Please turn the records from the line holding "You are a GUI" through the end of the records, inclusive, into a two-column CSV with the columns text and answer, one row per record. Put each field in quotes, replace line breaks with spaces, and leave the pictures out.

** START OF Listing **

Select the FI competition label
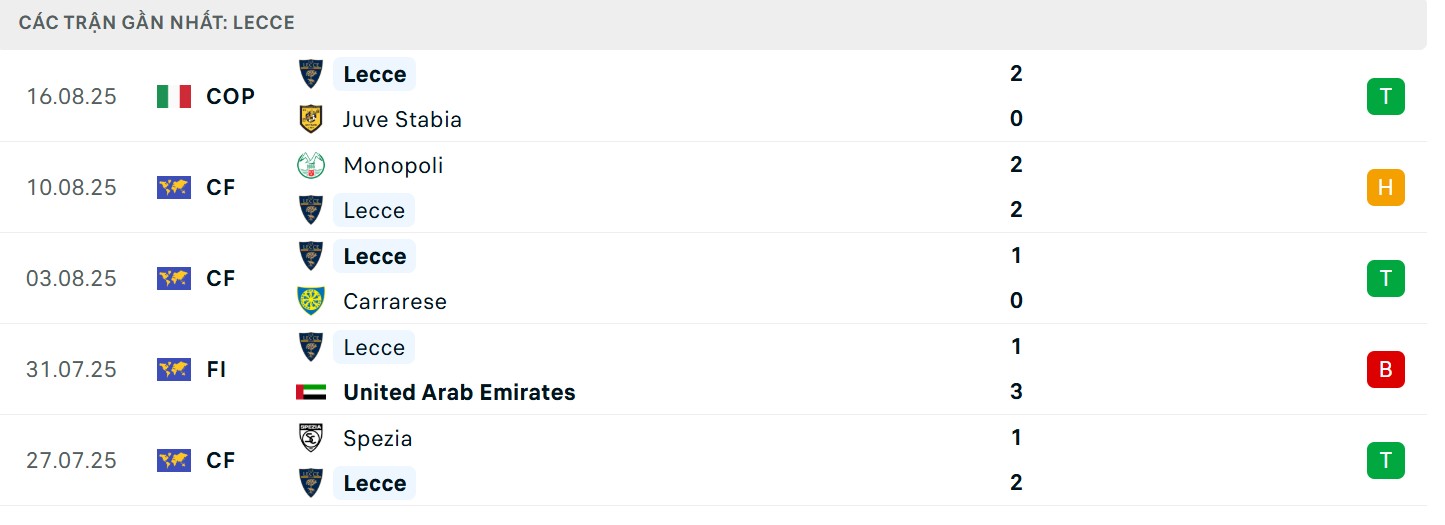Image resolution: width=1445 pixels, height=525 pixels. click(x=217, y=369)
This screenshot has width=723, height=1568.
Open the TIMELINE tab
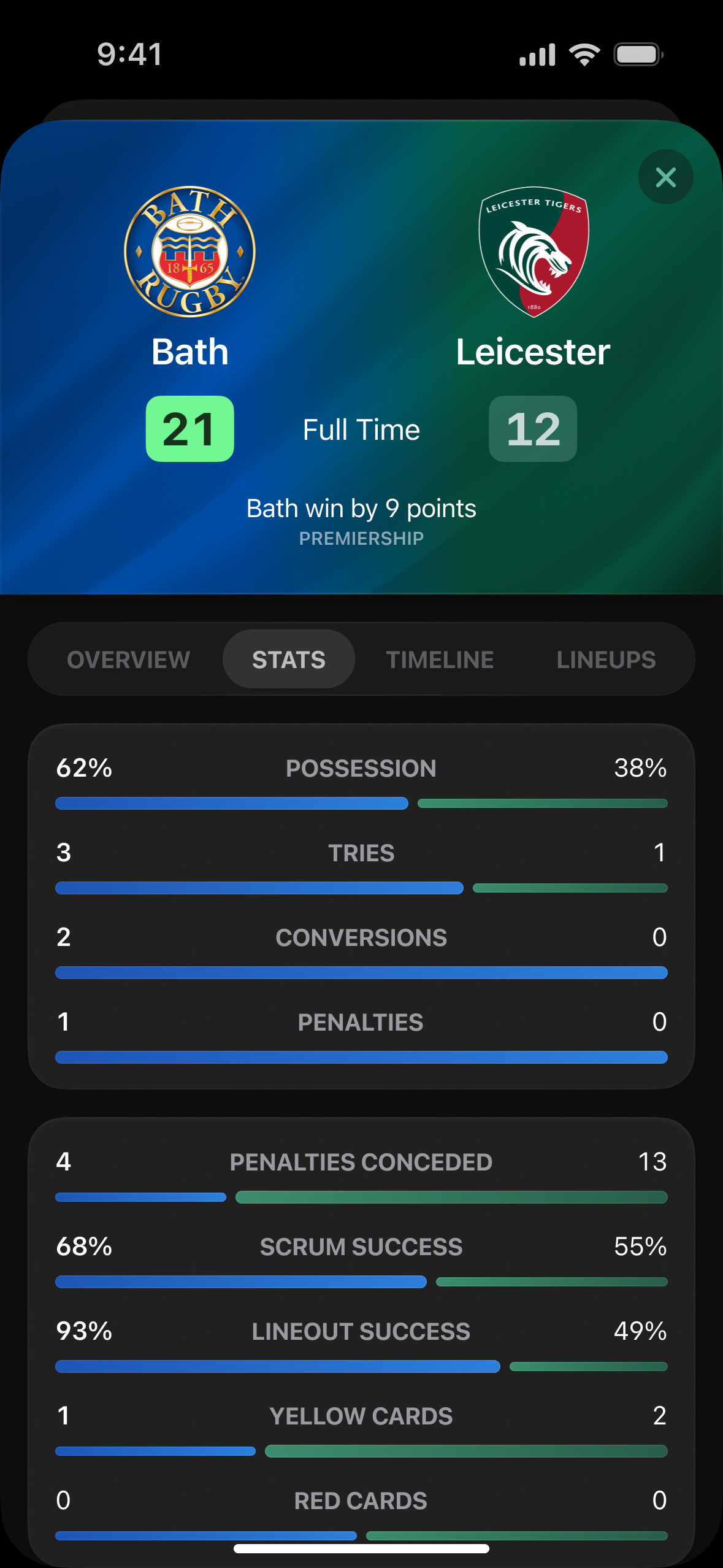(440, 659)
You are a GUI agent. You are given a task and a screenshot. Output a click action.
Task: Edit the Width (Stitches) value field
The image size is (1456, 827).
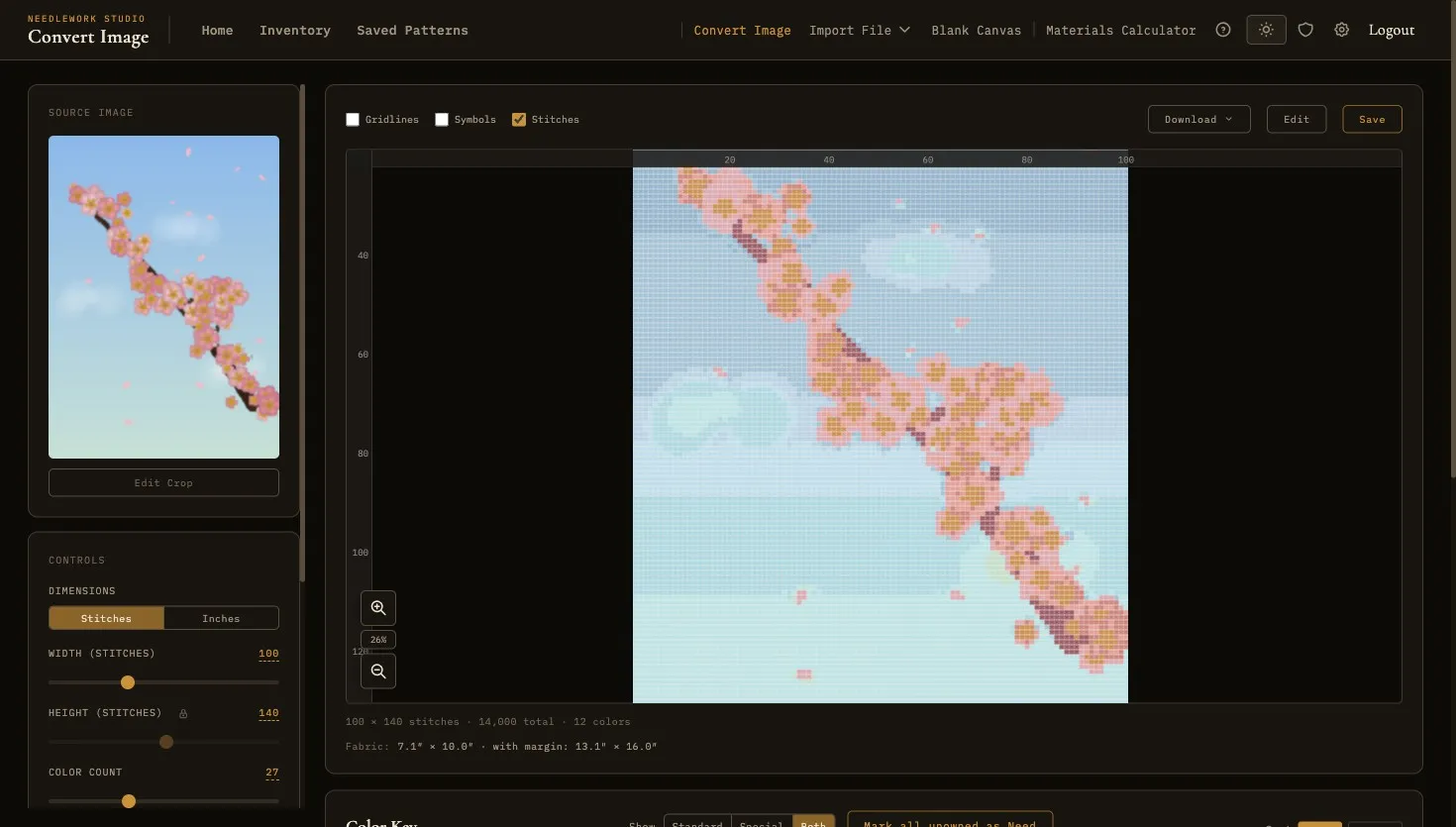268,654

** END OF Listing **

(Exercise solution):
text,answer
"You are a GUI agent. You are given a task and a screenshot. Output a click action. Task: Edit the Width (Stitches) value field The image size is (1456, 827).","268,654"